No, that's not the cake I got. Actually, I Googled "birthday cake" and "beer" and "35th birthday" and that image appeared, looking all delicious. Apparently, a girl named Jen in New Jersey designed that cake and posted a blog about it a couple years back. No idea who this woman is or whether her "Customised Cakes By Jen" still exists, but I couldn't pass up the chance to post a pic and plug her cake-creativity!

But short of that beer-themed 35th birthday cake, what I got was just as good in my little corner booth of the world.

At our fun dinner experience on Friday night, we got two dessert choices. Since we decided to split one piece of cheesecake and bring the other home, that became my wonderful piece of birthday cheescake (complete with chocolate sprinkles, caramel topping, and a perfect chill from the fridge by the time we got home). Of course, we didn't have any cake candles in the house... so we made due with a tea light!

Yes, I'm sure my bolus of 50g for that cheesecake was off... as the mid-200s proved later in the evening. But again, totally worth it.

Oh, and the gift. Nothing big, just a special "you so understand me" gift from Suzi. We saw this little sign in the aisles of Target a few weeks earlier while doing some grocery shopping, and it spoke to me. Even Tweeted it to some DOC friends, I recall. Anyhow, now I've got it hanging up in my home office where I can see it every day. After some obligatory poses near my massive coffee mug, the sign got to its home on the wall. Now, the little Coffee Understands sign is hanging on my home office wall underneath the "Java Dreams" picture featuring Elvis, Marilyn, James Dean and Bogey. Perfect companion pieces, if I do say so myself.

Simple truth, that sign is.

Other than that, we had a non-eventful night at home on Super Bowl Sunday and watched the game and commercials. That followed, of course, a full day of enjoying the Walking Dead marathon (#Zombie Bowl) on AMC. Being a big fan of this show, I'm quite excited about the mid-season premiere coming up on Feb. 9 -- and really I've just biding my time until that moment arrives.
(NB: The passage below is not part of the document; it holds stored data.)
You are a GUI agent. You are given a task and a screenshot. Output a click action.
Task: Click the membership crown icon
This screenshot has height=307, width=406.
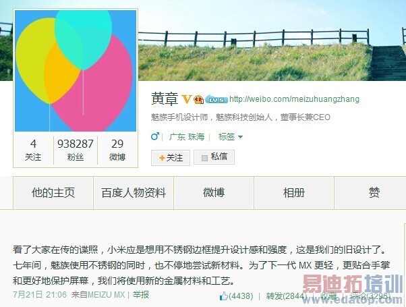coord(198,99)
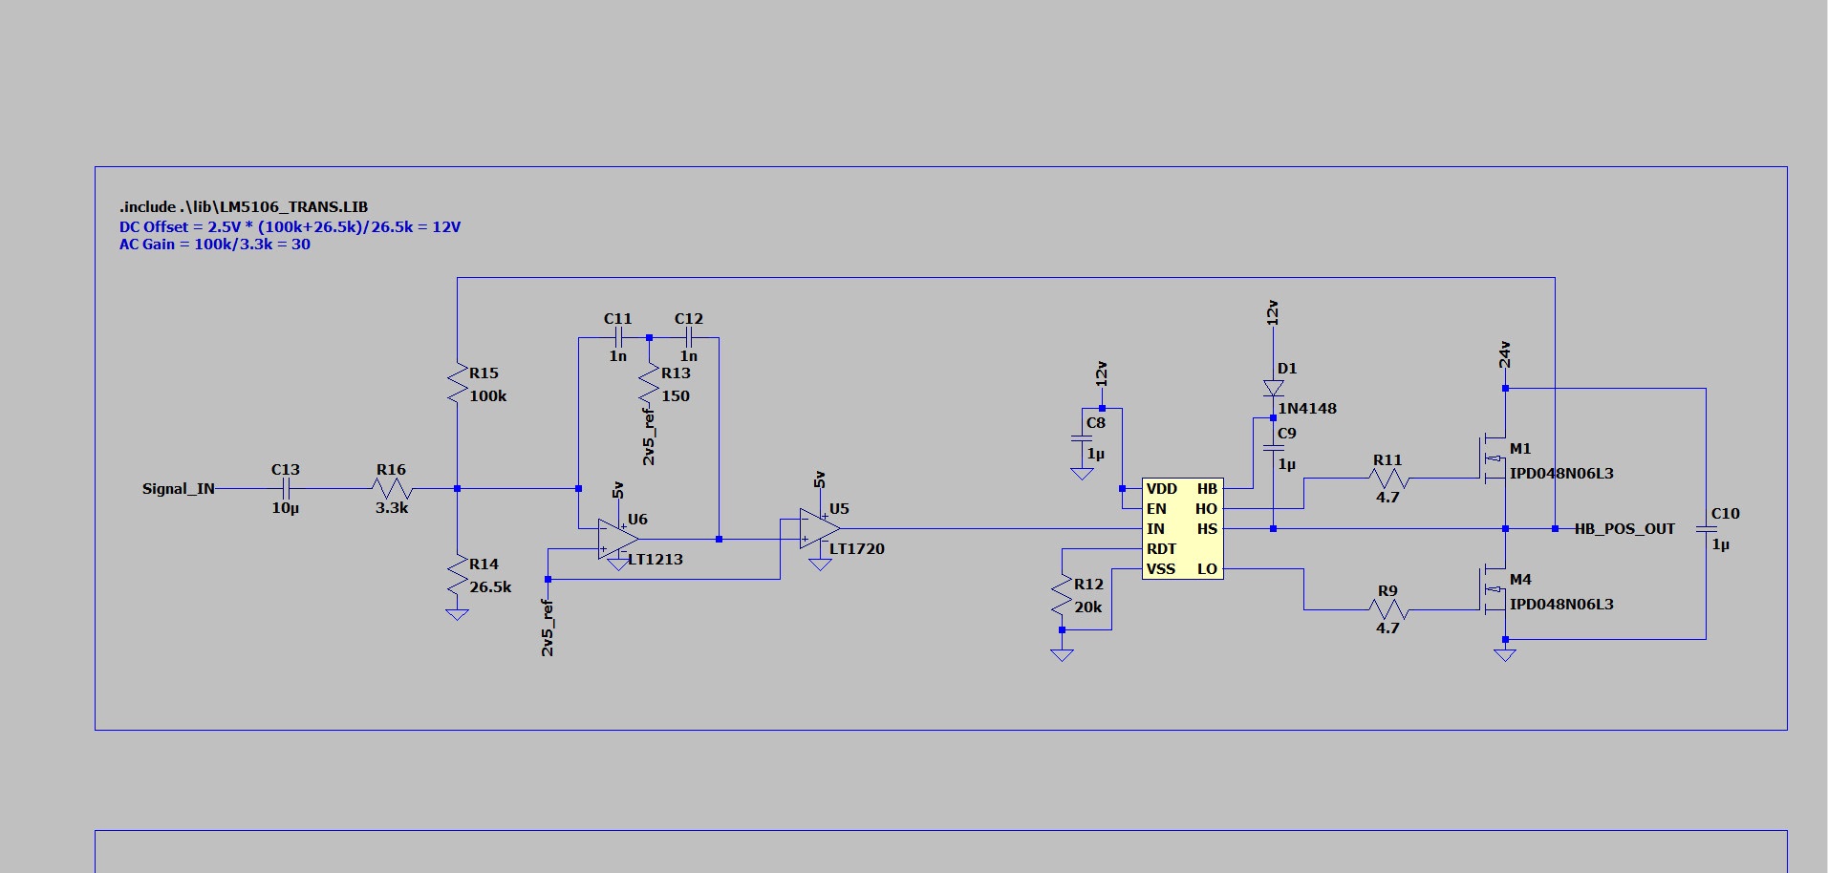Click the blue DC Offset comment text
The height and width of the screenshot is (873, 1828).
tap(290, 227)
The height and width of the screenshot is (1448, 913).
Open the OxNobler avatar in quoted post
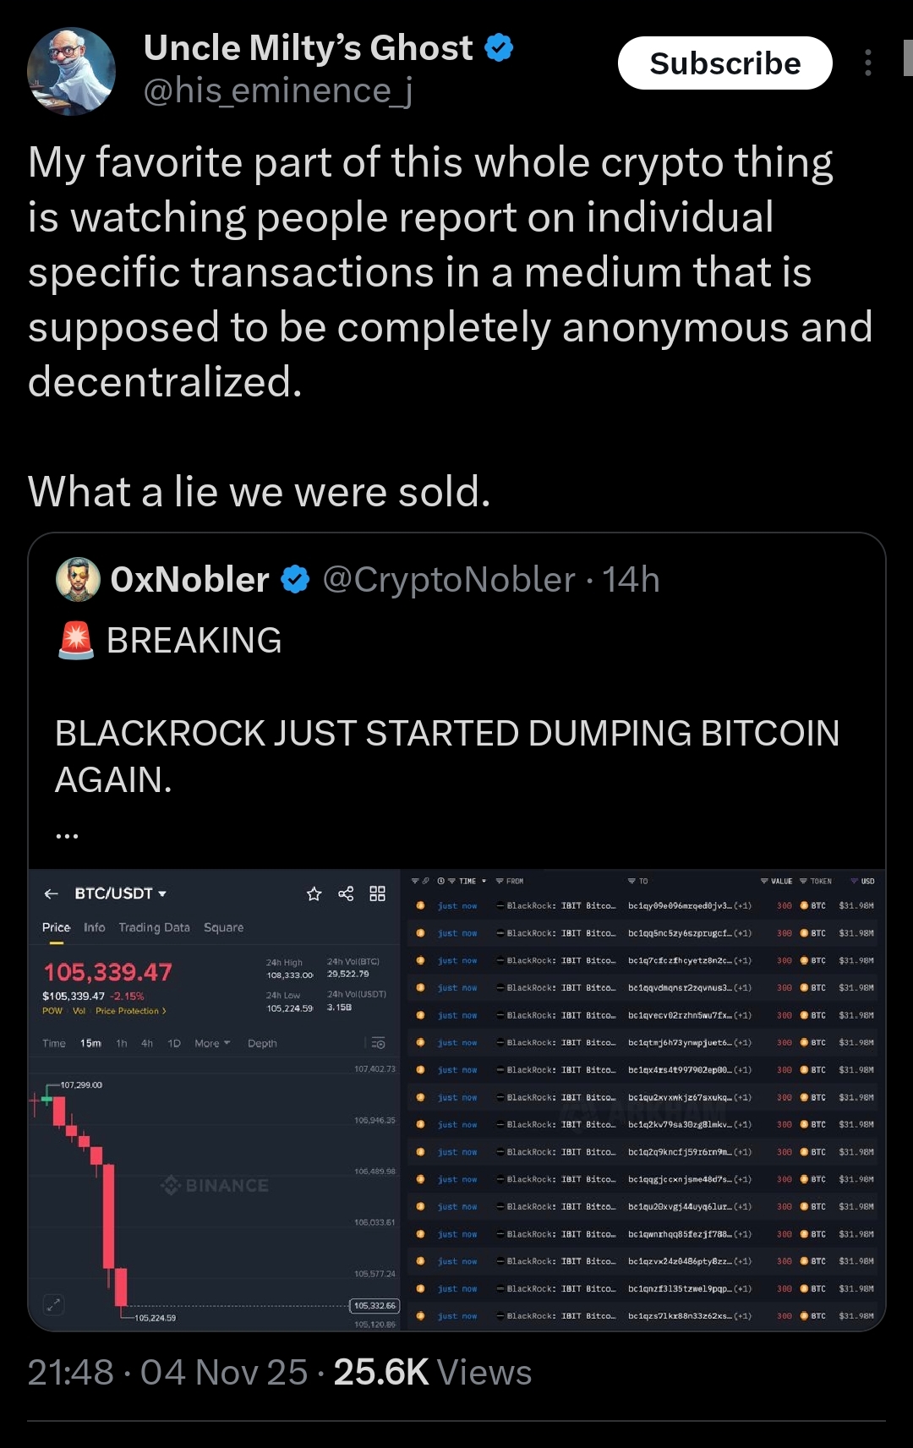pos(78,580)
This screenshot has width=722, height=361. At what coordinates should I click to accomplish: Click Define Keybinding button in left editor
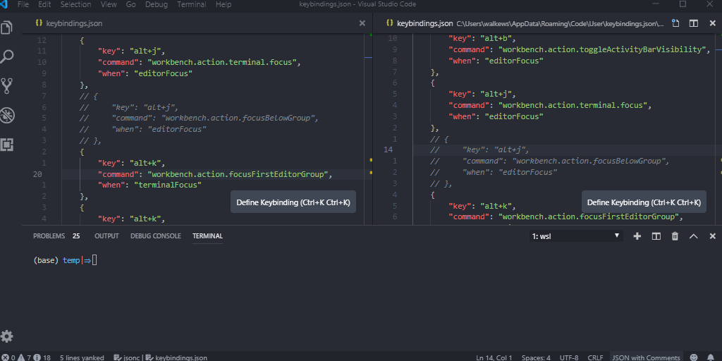(x=293, y=202)
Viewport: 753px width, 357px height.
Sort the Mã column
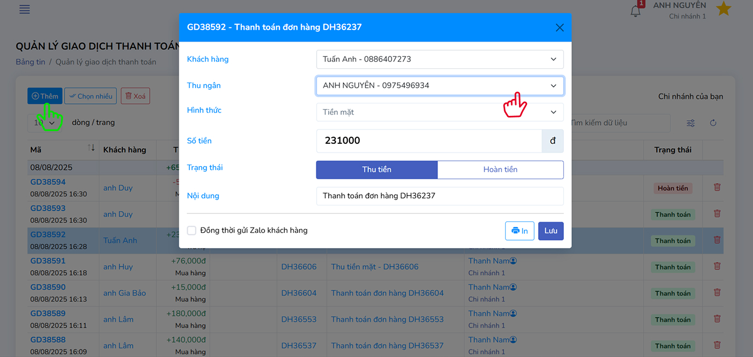[91, 149]
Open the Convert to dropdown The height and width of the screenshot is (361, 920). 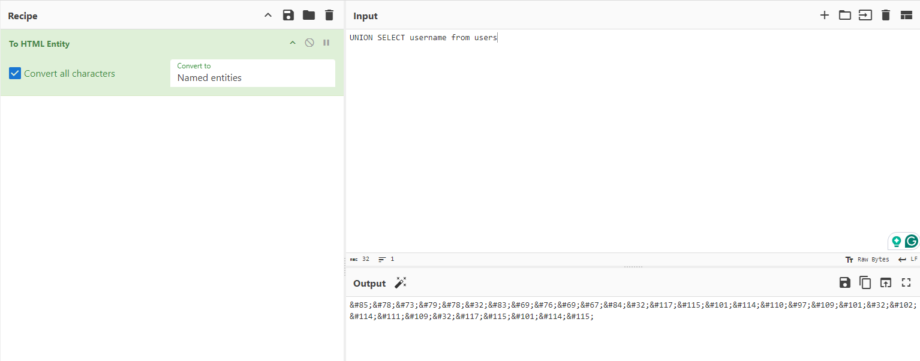(x=252, y=73)
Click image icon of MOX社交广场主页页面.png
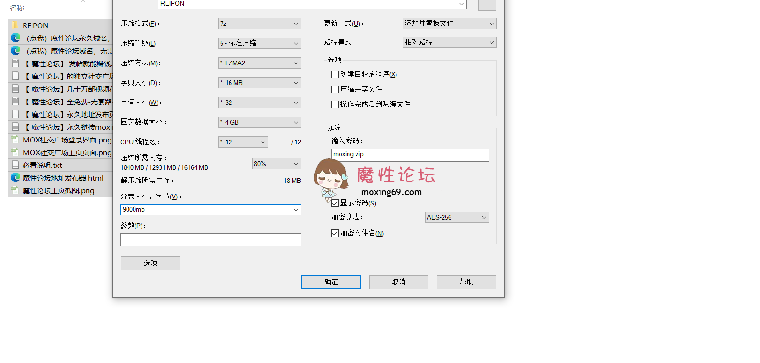 click(16, 152)
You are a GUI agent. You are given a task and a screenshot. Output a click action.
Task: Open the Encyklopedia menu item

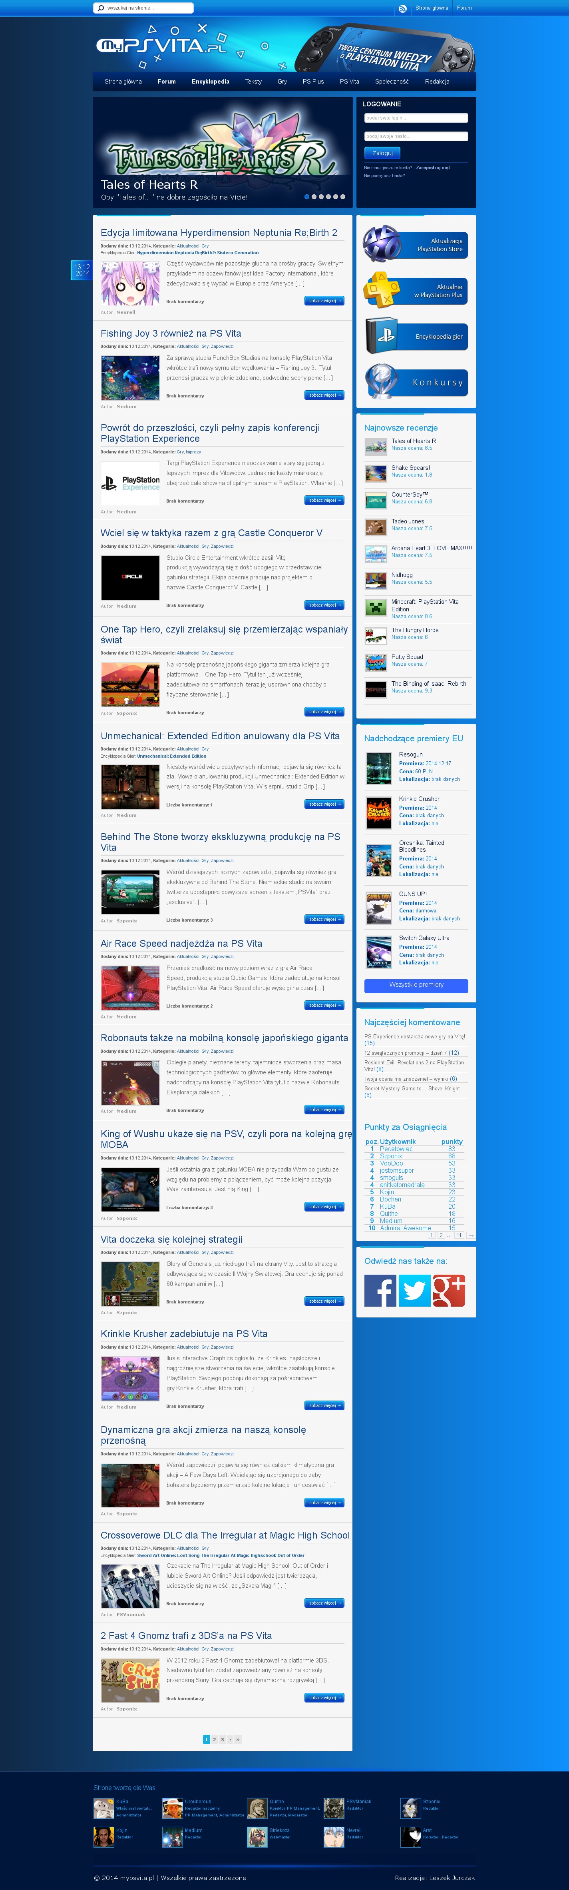pyautogui.click(x=210, y=81)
We had no stock in the football game and couldn't help but laugh at how it played out (no spoilers here, sports fans), and while there were some good commercials, we didn't feel they weren't as memorable as years' past. Yes, we liked the Cheerios, Coca-Cola, Budweiser Puppy Love and Radio Shack 80s commercials, along with the Doritos time machine ad. But being from Detroit originally, we're biased and really enjoyed the Bob Dylan commercial more than most (but not more than the Clint Eastwood and Eminen commercials of Super Bowl past).

Oh, and besides my birthday gift, the Riley Dog did get a gift of her own in honor of the Super Bowl...

Anyhow, that was the 35th birthday weekend. Thanks for reading, all.

Now, go get a drink (coffee or beer, your choice)!

Monday, February 3, 2014

Diabetes Coffee Art 2014

With 2014 marking the 5th Diabetes Art Day, created by my friend Lee Ann Thill who lives in New Jersey and has been living with type 1 since the late 70s. I'm a huge fan of this, even though I'm someone who isn't artistic by any stretch of the imagination but enjoys tapping into my emotions about how diabetes makes me feel.

That's what D-Art Day is all about -- art therapy, something Lee Ann is passionate about and inspires this community to take part in year after year. Taking inspiration from my header up there on The D-Corner Booth itself, I made a sketch about how I sometimes feel when it comes to living with type 1. If diabetes life were a cup of coffee, this may be what it would look like in sketch-form:

See that test strip there, floating around?

Yep. That's me, just trying to stay afloat and not sink in the never-ending cup of diabetes coffee. With a little help from the Diabetes Online Community (#DOC) when needed, of course!

Another D-reality: Test strips appear everywhere in the strangest of places...

(For the record: There once was an actual test strip that somehow found its way into my coffee mug on my desk, when I had an office job. No photo staging for that original strip-in-mug, and I'm just glad I looked down at my java before taking a sip... I've since recreated that image a few times, including in my current blog header above.)

So that is my D-Art Day creation for 2014. Go ahead, make something up yourself -- no artistic talent required and just create from the heart.